The effort to oust Miami-Dade’s Democratic mayor has failed, with YouTube host Alex Otaola announcing Wednesday that his group secured only a fraction of the nearly 66,000 voter signatures needed to hold a recall election.

Otaola, a Republican who ran against Mayor Daniella Levine Cava two years ago, blamed voter apathy, a lack of support from GOP leaders and other hurdles for his effort collecting fewer than 26,000 petition signatures ahead of Thursday’s 4 p.m. deadline to hit the target required in the county charter to ask voters whether they want to throw a mayor out of office.

“It is a shame,” Otaola said in Spanish after filming an episode of his Spanish-language YouTube program in the home studio of the Homestead-area rural compound where he lives. “Miami-Dade deserves better.”

Otaola was one of four Republican challengers who tried to unseat Levine Cava in 2024. Levine Cava, a two-term Democrat, won the nonpartisan election by a wide margin, with Otaola finishing third with 12% of the vote.

The Otaola recall effort looked uphill from the start.

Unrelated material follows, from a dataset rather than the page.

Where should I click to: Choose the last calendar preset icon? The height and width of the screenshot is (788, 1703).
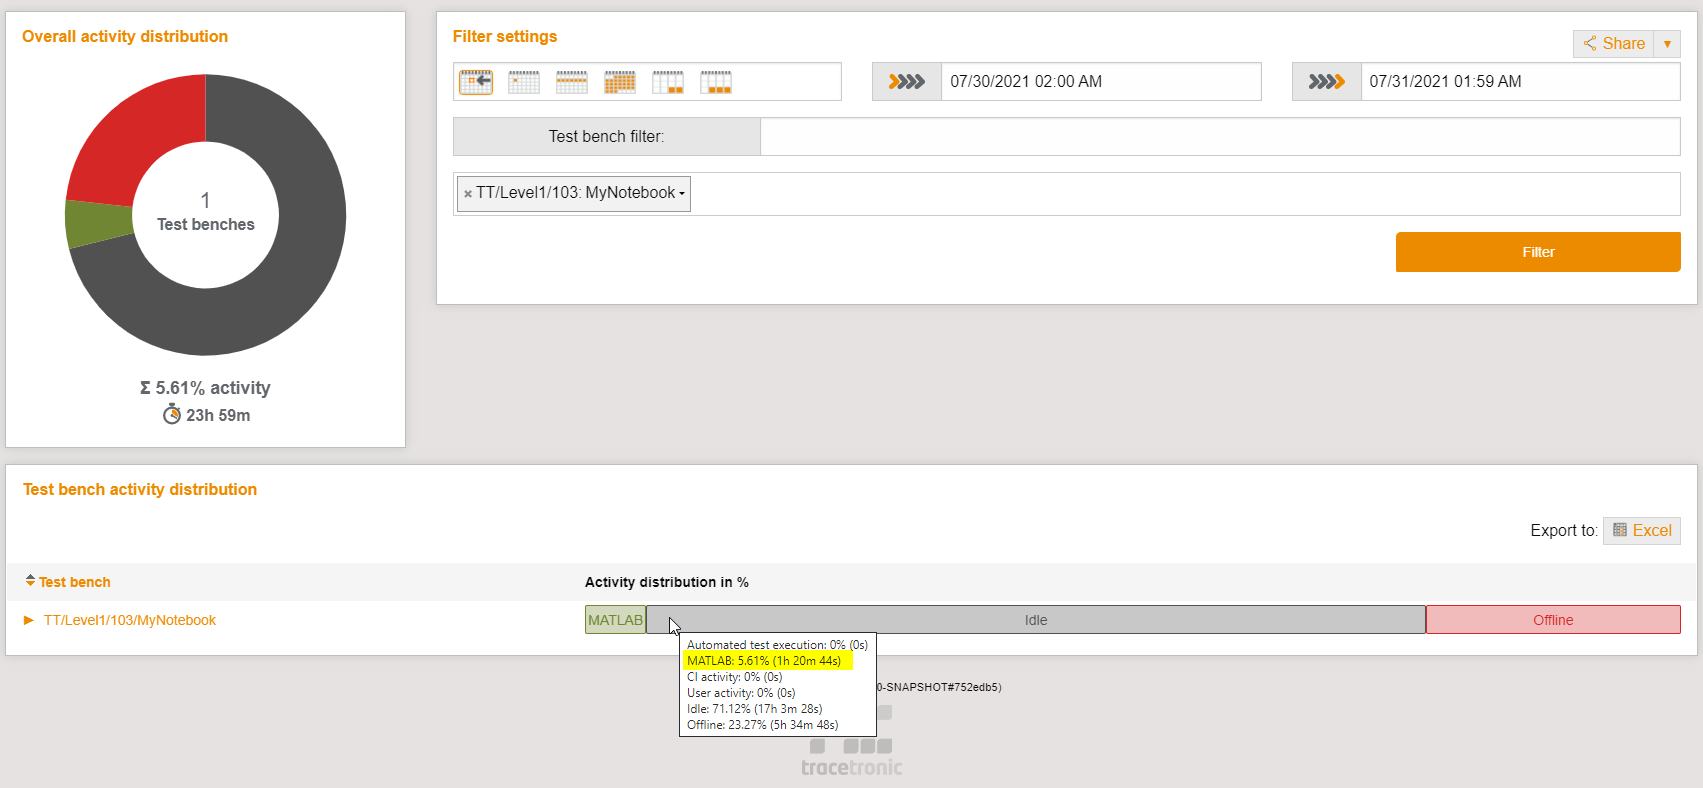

His group’s initial paperwork to launch the petition was rejected by the county Clerk’s Office late last year over errors on the forms. The second set of paperwork passed muster in January, triggering the 120-day window to gather signatures from at least 4% of the county’s 1.6 million registered voters. Otaola said his group gathered 25,715 signatures.

Unlike in 2011 when billionaire Norman Braman bankrolled the recall of then-Mayor Carlos Alvarez, there was no well-funded countywide effort visible to gather the signatures needed to force a recall election of Levine Cava, who has two years left before term limits force her to leave office in November 2028.

A reporter who signed up for text alerts from the Otaola group received a list of two dozen businesses accepting signatures but no other communication. Otaola’s political committee, Recall Cava, reported raising just $950 in the first three months of 2026.

Just as Florida’s Republican Party largely stayed out of the 2024 mayor race, no leading GOP figures joined Otaola to try and build support for a Levine Cava recall this year.

Flanked by two lawyers, Otaola credited the Miami Young Republicans group for providing the lone source of partisan support in the recall effort. He said no elected Republican spoke out in favor of the recall.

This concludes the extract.